[Entries on locating words and elements]
>> start
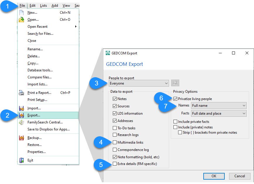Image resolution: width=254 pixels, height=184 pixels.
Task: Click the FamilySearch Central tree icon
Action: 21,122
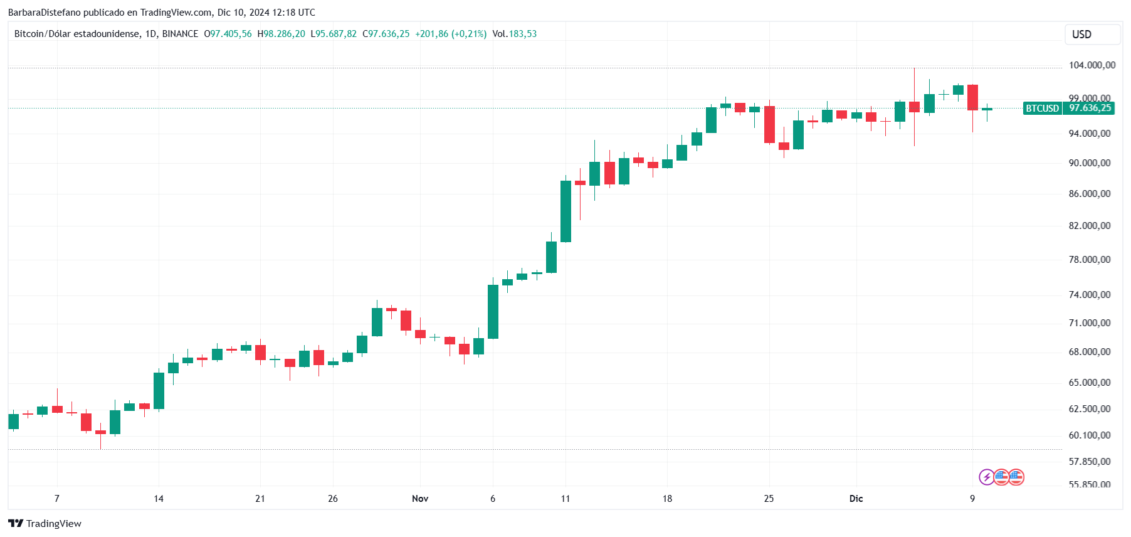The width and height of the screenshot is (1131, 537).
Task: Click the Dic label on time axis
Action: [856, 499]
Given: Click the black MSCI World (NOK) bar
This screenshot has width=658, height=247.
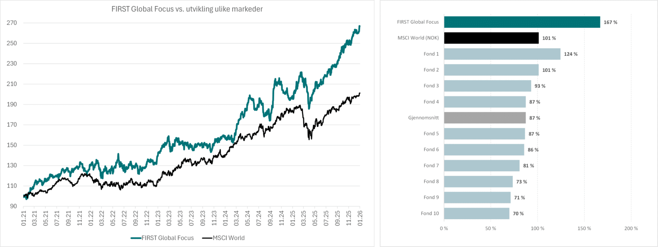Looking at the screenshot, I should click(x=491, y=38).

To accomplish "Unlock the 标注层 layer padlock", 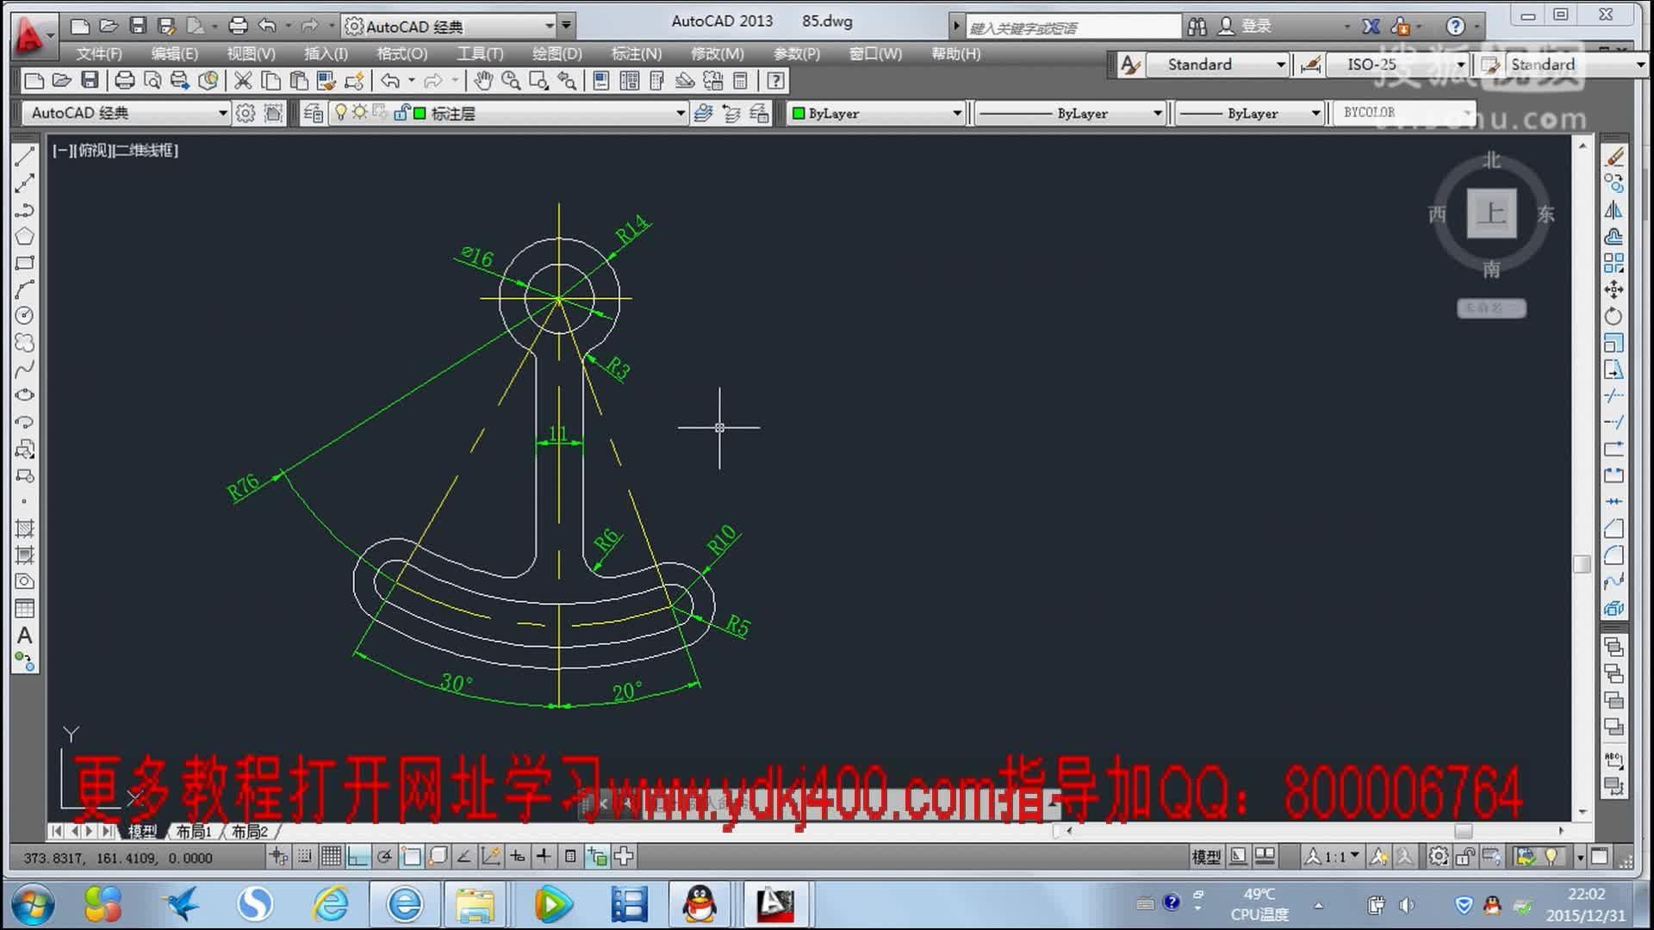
>> end
REQUIREMENTS: Convert every line of the entries above into a Markdown table with the columns "Row" and "Entry line," omitting blank lines and leaving out the pictures.

ANSWER FOR THE TASK:
| Row | Entry line |
|---|---|
| 1 | Image resolution: width=254 pixels, height=184 pixels. |
| 2 | Task: Click the FamilySearch Central tree icon |
| 3 | Action: 21,122 |
| 4 | The width and height of the screenshot is (1131, 537). |
| 5 | Task: Click the Dic label on time axis |
| 6 | Action: [856, 499] |
| 7 | Given: Click the black MSCI World (NOK) bar |
| 8 | This screenshot has width=658, height=247. |
| 9 | Looking at the screenshot, I should click(x=491, y=38). |
| 10 | To accomplish "Unlock the 标注层 layer padlock",  |